* [BEREITGESTELLTER AUSZUG]:
_ _ _ _

Frauen sind wütend, und diese Wut ist berechtigt. Wut gibt Kraft. Frauen (und einige Männer) waren und sind wütend genug, um jahrzehntelang gegen das Patriarchat zu kämpfen. Wut treibt die Frauenrechtsbewegung voran. Wut erkämpfte das Wahlrecht für Frauen. Wut enttabuisiert sexuelle Gewalt. Ich bin wütend, dass die Arbeitswelt Mütter zwischen Karriere und Familie zerreißt. Dass Medikamente vor allem an Männern getestet werden. Dass mir in der Schule suggeriert wurde, Mädchen könnten keine Physik. Ich bin wütend, weil jede Frau, die ich kenne, sexuell belästigt und begrapscht wurde – und wird.

Doch was folgt daraus, wenn der Kampf vergeblich scheint? Einige Frauen versuchen es mit der Strategie der „Objektifizierung“. Sie kategorisieren nach Penislänge oder Portemonnaie-Dicke. Männer sind für sie entweder „Stecher“ oder „Zahler“. Sie ermächtigen sich selbst, indem sie Männer ausnutzen und vorführen. Das ist eine Spiegelung dessen, was Männer schon immer mit Frauen getan haben. Wenn das aus Wut geschieht, weil sie selbst jahrelang belästigt wurden, kann ich das ehrlicherweise nachvollziehen.

Farangies Ghafoor ist Redakteurin in der Wissenschaft. Sie überdenkt gesellschaftliche Dynamiken gerne auf einer psychologischen Ebene. Farangies findet es auch falsch, dass es Männer gibt, die gegen das Feindbild „Frau“ kämpfen.

Gewinnt man so Männer für Gleichberechtigung? Studien zeigen: Wer sich bedroht fühlt, ist empfänglicher für extreme Ideologien. Extreme Positionen überzeugen das Gegenüber selten – sie verhärten Überzeugungen nur. Und auch wenn Männer noch immer viele Vorteile genießen, kann es dem Einzelnen dreckig gehen. Wer sich abgehängt fühlt, ist anfällig für Narrative, die ihm „die Schuldigen“ präsentieren. Wer dann noch „Männerhass“ erlebt, wird noch empfänglicher für die Idee, dass Frauen die Schuldigen für das persönliche Elend seien.

_ _ _ _

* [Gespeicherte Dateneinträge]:
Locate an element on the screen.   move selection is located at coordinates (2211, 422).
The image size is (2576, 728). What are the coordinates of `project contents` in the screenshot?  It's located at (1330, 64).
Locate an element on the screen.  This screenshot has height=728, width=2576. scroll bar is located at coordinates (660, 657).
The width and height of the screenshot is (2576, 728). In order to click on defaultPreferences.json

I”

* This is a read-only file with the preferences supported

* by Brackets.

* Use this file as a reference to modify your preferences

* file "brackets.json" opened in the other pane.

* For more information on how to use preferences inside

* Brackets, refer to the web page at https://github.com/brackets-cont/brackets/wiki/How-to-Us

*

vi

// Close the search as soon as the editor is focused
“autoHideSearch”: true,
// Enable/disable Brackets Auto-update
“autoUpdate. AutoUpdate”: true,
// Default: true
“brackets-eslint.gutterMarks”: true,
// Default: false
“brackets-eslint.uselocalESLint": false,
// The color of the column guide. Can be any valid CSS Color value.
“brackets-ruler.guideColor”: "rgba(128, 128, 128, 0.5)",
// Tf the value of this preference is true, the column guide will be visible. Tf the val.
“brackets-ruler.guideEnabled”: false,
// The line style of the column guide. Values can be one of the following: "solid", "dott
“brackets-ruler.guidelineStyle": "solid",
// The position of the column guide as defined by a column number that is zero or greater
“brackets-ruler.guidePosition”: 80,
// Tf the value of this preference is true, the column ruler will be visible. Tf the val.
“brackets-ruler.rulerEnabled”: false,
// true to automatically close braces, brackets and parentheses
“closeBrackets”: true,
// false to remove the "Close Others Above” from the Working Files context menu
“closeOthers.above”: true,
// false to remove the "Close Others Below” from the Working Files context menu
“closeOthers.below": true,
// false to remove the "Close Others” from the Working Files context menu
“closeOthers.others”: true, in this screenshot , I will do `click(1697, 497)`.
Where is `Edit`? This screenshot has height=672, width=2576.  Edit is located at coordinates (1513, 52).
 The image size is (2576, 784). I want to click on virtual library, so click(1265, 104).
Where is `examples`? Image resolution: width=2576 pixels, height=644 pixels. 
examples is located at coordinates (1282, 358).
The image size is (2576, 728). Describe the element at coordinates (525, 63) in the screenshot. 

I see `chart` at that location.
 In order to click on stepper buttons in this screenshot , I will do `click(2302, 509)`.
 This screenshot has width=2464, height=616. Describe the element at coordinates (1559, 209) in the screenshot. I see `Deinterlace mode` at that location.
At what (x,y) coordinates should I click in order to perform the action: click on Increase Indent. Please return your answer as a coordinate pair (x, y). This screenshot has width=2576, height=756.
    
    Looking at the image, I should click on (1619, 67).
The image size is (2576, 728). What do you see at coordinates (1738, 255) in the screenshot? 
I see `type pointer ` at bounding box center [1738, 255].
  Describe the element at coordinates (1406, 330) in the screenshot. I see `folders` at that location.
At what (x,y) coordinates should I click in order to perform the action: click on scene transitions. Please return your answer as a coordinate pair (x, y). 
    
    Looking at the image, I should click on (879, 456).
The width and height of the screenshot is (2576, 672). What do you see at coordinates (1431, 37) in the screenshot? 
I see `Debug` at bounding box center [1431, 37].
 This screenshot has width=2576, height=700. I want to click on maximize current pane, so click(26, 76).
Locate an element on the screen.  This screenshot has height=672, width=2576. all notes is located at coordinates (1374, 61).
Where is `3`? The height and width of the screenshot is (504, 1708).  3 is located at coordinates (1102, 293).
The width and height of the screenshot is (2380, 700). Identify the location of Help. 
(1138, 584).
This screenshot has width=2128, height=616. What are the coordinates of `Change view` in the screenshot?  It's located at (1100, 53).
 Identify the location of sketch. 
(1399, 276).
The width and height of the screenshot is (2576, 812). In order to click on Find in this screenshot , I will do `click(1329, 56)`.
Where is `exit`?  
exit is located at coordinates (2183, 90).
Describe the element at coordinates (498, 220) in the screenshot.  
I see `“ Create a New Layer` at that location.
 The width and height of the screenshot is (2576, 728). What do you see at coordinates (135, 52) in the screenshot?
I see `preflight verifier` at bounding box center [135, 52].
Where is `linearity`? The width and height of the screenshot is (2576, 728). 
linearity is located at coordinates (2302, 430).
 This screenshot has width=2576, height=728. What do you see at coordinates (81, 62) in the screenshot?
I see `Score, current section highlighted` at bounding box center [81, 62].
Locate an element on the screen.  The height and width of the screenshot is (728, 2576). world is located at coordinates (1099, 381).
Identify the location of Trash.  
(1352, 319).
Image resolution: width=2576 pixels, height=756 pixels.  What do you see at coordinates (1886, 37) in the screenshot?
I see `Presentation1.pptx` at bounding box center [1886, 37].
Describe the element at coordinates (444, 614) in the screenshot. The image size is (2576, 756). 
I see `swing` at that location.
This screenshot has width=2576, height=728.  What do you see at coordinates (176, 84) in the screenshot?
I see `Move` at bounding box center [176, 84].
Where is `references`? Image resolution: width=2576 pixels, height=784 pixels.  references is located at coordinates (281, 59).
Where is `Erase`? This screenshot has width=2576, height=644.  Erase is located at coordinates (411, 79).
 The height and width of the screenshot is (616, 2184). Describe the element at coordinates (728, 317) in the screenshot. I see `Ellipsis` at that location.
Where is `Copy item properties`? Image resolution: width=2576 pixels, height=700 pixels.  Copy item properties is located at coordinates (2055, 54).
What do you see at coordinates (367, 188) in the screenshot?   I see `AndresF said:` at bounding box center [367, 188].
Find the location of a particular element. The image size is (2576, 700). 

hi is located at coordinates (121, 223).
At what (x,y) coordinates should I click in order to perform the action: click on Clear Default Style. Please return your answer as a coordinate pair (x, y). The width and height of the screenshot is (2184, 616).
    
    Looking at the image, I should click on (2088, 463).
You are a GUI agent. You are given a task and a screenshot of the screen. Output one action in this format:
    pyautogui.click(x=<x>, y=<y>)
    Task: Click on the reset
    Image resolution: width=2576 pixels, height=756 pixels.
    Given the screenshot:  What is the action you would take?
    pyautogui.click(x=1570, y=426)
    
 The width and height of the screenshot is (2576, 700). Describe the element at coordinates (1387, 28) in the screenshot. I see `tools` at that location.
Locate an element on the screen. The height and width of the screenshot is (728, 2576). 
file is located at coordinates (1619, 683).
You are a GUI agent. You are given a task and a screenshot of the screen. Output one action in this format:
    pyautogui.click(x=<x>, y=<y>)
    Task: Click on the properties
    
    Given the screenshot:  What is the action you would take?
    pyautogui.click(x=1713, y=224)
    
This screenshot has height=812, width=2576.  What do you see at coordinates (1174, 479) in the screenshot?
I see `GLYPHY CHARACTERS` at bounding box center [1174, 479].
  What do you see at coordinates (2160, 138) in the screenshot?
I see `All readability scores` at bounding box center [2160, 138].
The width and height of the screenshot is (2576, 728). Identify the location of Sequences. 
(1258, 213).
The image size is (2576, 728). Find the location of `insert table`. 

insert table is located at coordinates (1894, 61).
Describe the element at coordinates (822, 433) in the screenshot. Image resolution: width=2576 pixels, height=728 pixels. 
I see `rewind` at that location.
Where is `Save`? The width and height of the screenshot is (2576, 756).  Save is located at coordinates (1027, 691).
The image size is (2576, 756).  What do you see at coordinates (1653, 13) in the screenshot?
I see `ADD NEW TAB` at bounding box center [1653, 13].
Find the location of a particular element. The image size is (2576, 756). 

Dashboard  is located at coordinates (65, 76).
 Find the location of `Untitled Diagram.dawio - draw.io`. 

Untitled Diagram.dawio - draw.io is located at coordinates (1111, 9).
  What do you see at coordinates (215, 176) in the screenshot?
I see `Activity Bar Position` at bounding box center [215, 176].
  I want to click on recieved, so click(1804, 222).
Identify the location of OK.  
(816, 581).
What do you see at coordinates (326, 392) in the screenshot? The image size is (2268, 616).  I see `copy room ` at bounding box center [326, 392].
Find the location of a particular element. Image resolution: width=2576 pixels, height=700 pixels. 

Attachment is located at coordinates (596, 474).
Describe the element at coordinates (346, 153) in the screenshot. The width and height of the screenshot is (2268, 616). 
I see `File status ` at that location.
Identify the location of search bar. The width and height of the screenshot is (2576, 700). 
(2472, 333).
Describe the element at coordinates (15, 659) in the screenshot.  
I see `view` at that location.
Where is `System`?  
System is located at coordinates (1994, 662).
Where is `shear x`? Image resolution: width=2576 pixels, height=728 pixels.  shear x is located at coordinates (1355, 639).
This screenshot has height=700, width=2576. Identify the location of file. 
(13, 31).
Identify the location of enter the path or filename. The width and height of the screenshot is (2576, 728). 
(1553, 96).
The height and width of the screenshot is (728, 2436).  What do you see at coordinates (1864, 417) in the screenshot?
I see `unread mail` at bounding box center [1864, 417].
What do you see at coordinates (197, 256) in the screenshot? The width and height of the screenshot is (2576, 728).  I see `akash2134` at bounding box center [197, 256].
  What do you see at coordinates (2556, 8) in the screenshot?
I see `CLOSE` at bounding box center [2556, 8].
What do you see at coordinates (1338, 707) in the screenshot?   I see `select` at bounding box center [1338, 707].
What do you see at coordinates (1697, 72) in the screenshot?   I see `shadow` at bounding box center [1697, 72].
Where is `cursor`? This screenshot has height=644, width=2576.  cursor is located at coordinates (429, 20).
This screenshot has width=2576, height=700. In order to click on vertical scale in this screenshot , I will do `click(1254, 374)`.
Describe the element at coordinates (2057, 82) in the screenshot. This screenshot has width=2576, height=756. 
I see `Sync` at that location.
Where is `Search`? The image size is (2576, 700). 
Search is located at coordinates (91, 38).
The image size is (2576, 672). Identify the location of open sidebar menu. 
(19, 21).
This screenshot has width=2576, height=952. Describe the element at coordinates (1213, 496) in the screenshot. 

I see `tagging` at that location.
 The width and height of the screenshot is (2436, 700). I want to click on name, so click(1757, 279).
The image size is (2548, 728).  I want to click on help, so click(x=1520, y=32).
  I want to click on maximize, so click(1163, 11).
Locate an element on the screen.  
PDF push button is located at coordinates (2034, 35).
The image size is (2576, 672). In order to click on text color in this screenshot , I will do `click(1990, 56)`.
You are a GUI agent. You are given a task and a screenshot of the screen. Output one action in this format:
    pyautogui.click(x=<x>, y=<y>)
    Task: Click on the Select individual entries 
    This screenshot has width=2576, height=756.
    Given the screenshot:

_ _ _ _

* [ZU ERLEDIGENDE AUFGABEN]:
[A] Wiederhole aus dem Auszug über Frauenwut wortgetreu den Abschnitt von „Doch was folgt“ bis einschließlich „das ehrlicherweise nachvollziehen.“.
[B] Als was arbeitet Farangies Ghafoor laut dem Auszug über Frauenwut?
[C] Zähle alle Punkte auf, über die sich die schreibende Person im Auszug über Frauenwut mit „Ich bin wütend“ ausdrücklich empört.

* [ANTWORTEN NACH NUMMER]:
[A]
Doch was folgt daraus, wenn der Kampf vergeblich scheint? Einige Frauen versuchen es mit der Strategie der „Objektifizierung“. Sie kategorisieren nach Penislänge oder Portemonnaie-Dicke. Männer sind für sie entweder „Stecher“ oder „Zahler“. Sie ermächtigen sich selbst, indem sie Männer ausnutzen und vorführen. Das ist eine Spiegelung dessen, was Männer schon immer mit Frauen getan haben. Wenn das aus Wut geschieht, weil sie selbst jahrelang belästigt wurden, kann ich das ehrlicherweise nachvollziehen.

[B] Sie ist Redakteurin in der Wissenschaft.

[C]
- Die Arbeitswelt zerreißt Mütter zwischen Karriere und Familie.
- Medikamente werden vor allem an Männern getestet.
- In der Schule wurde suggeriert, Mädchen könnten keine Physik.
- Jede Frau aus dem eigenen Bekanntenkreis wurde und wird sexuell belästigt und begrapscht.